Article paru dans le mensuel Capital en février 1998
Autour de cette petite ville universitaire de la Silicon Valley a poussé la plus impressionnante « grappe » d’entreprises high-tech du monde. C’est ici qu’ont été inventés le microprocesseur, le Macintosh et les applications d’Internet.
Des immeubles en bois, des joggeurs qui trottinent au milieu des séquoias. Dans ce cadre bucolique, à Menlo Park, à 30 kilomètres au sud de San Francisco, travaillent plus de 200 «VC» (prononcez «vici», pour «venture-capitalists»). Cet après-midi, trois jeunes gens sont venus demander à Pierre Lamond, un Français installé en Californie depuis quarante ans, 2 millions de dollars pour créer leur entreprise de logiciels. Pendant deux heures ils lui présentent, sur un micro-ordinateur portable, une maquette de leur produit et leurs prévisions de vente. Verdict du «VC» : «Leur projet tient la route, j’investis.»
Des étudiants ou des managers avec une idée folle, un venture-capitalist qui dit «banco» : Apple, Hewlett-Packard, Intel, Netscape, Yahoo !, toutes les entreprises de la Silicon Valley ont démarré de cette façon. Cette région, située entre San Francisco et San Jose, offre la plus forte concentration au monde de firmes high-tech. Philips, Thomson et France Télécom y ont installé leurs antennes de veille technologique. Au total, on y recense 7 000 sociétés spécialisées dans les micro-ordinateurs, les microprocesseurs, le multimédia. Bref, tout ce qui utilise les semi-conducteurs, des composants électroniques à base de silicium («silicon» en anglais, d’où le surnom de la vallée).
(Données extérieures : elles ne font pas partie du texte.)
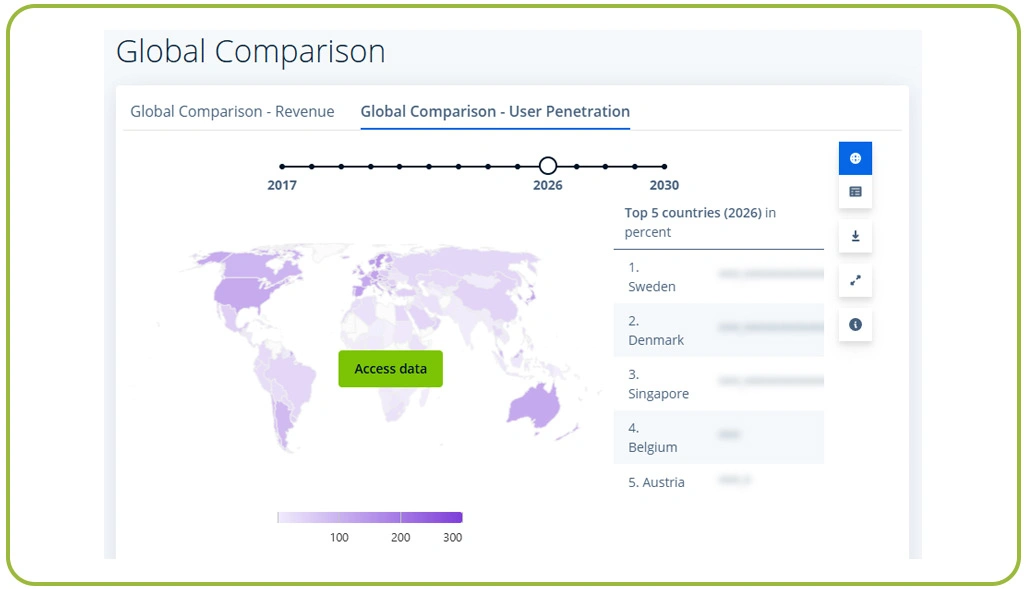Switch to Global Comparison - Revenue tab
This screenshot has width=1026, height=589.
pos(232,111)
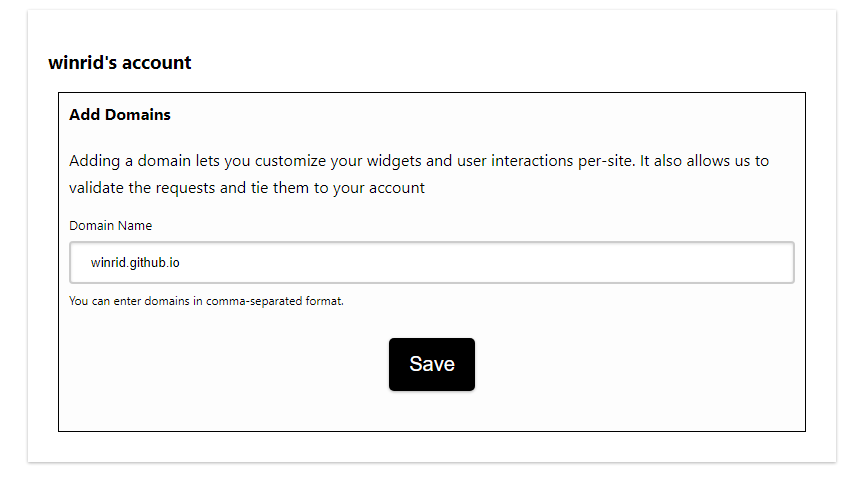
Task: Focus the Domain Name input field
Action: point(430,263)
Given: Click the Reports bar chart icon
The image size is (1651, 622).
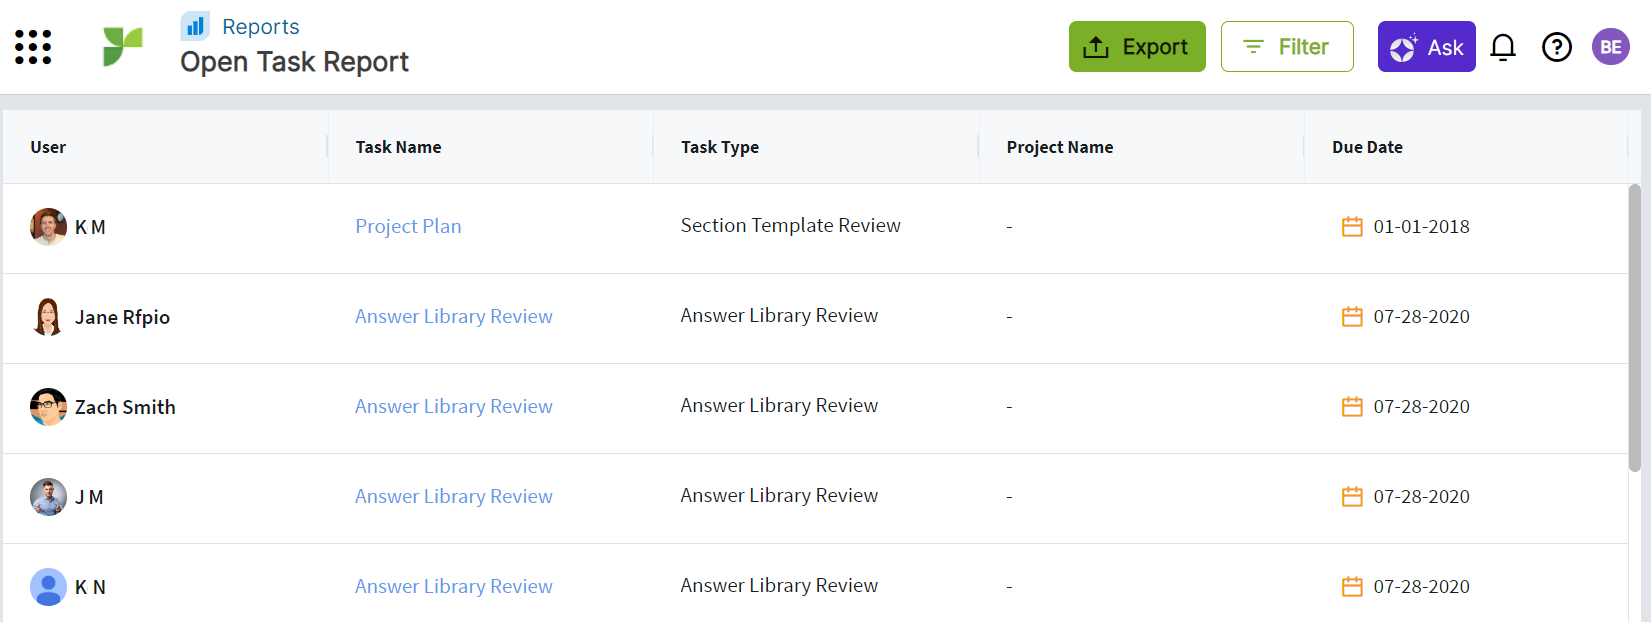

L’histoire commence en 1939 à Palo Alto, à mi-chemin de San Francisco et de San Jose, lorsqu’un professeur de l’université Stanford encourage deux de ses étudiants, William Hewlett et David Packard, à monter leur boîte. Leur premier client ? Les Studios Disney. Suivant leur exemple, de plus en plus d’ingénieurs se mettent à leur compte. En 1957, huit d’entre eux inventent le circuit intégré, une pastille de silicium qui supporte des dio-des et des transistors. Aussitôt, les entreprises d’électronique se multiplient autour de Palo Alto et vont recruter leurs cadres jusqu’en Europe. Séduits par la beauté de la région et l’hédonisme ambiant, ils affluent par milliers.
Nouveau bond en avant en 1971, avec la mise au point, par Intel, du microprocesseur, un circuit intégré capable de se livrer à quelques calculs. Mais il faut attendre 1976 pour que Steve Wozniak, venu de Hewlett-Packard, et son compère Steve Jobs exploitent cette découverte en lançant les ordinateurs Apple. En quelques mois, toute la vallée va se restructurer autour de la micro-informatique.
Aujourd’hui, la région a de nouveau la fièvre. En révolutionnant l’informatique, Internet a multiplié les opportunités commerciales. Annuaires électroniques, logiciels de dialogue, langages de programmation Dès que quelqu’un, qu’il soit russe, français, américain ou belge, a une idée, il fonce ici monter son affaire. Rien de plus facile. L’argent ? 300 firmes de capital-risque investissent chaque année 1 à 3 milliards de dollars dans des «start-up» (jeunes sociétés). Les statuts ? Les cabinets d’avocats spécialisés, comme Wilson Sonsini, les rédigent en quelques heures. Les locaux ? Des immeubles de bureaux se construisent un peu partout. Les salariés ? Plus compliqué : par manque de main-d’œvre, 20 000 postes ne sont pas pourvus actuellement et les entreprises doivent aller recruter des développeurs au Brésil ou en Inde. «Pour les attirer, il faut leur verser jusqu’à 360 000 francs de salaire annuel, assortis d’un gros paquet de stock-options», témoigne Marc Andreessen, fondateur de Netscape.
Mais si la start-up se transforme en succès, elle est introduite en Bourse et tout le monde fait alors fortune, des fondateurs aux employés en passant par les venture-capitalists. Chaque jour, grâce à ce système, 62 nouveaux habitants de la Silicon Valley deviennent millionnaires en dollars. «Vous êtes sûr de vouloir retourner à Paris ?, demande Pierre Lamond à ses visiteurs français. Vous savez, ici, on s’amuse vraiment bien.»